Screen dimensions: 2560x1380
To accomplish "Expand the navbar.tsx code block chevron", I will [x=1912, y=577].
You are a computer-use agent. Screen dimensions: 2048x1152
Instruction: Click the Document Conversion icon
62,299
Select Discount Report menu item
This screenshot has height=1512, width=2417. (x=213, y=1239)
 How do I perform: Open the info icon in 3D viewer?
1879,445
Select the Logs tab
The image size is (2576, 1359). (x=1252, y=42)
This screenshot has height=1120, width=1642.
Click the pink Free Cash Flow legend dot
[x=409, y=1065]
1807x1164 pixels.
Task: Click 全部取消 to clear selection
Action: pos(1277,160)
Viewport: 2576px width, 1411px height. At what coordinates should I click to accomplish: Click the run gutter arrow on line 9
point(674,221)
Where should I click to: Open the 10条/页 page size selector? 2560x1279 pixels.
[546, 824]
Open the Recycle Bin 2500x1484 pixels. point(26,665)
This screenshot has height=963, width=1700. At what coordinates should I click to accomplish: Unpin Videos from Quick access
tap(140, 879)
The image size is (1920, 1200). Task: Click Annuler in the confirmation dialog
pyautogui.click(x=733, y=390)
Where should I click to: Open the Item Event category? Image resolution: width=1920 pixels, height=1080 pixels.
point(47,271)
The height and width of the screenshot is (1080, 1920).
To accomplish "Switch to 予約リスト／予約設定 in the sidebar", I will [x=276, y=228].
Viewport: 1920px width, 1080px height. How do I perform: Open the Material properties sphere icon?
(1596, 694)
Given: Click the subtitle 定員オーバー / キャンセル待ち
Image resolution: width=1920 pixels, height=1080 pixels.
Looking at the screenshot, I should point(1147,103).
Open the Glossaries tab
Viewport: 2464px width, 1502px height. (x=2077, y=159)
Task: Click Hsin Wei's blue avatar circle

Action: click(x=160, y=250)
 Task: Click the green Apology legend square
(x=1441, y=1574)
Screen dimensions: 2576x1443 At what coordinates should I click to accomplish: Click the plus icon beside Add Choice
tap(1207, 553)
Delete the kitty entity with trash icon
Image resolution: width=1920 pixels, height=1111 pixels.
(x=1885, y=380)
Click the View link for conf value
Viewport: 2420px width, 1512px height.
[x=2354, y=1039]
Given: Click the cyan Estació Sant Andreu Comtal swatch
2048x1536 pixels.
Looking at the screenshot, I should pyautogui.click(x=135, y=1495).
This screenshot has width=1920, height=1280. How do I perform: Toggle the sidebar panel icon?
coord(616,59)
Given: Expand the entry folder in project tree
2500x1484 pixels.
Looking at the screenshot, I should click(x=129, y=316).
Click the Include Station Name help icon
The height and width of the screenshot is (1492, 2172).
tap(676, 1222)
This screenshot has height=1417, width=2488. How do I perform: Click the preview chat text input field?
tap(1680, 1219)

....................

= WHAT THE TASK REQUIRES =
Whenever a line in the material contains the word "Given", copy that line.

= ANSWER TO THE EXERCISE =
Given: Click the subtitle 定員オーバー / キャンセル待ち
Given: Click the cyan Estació Sant Andreu Comtal swatch
Given: Expand the entry folder in project tree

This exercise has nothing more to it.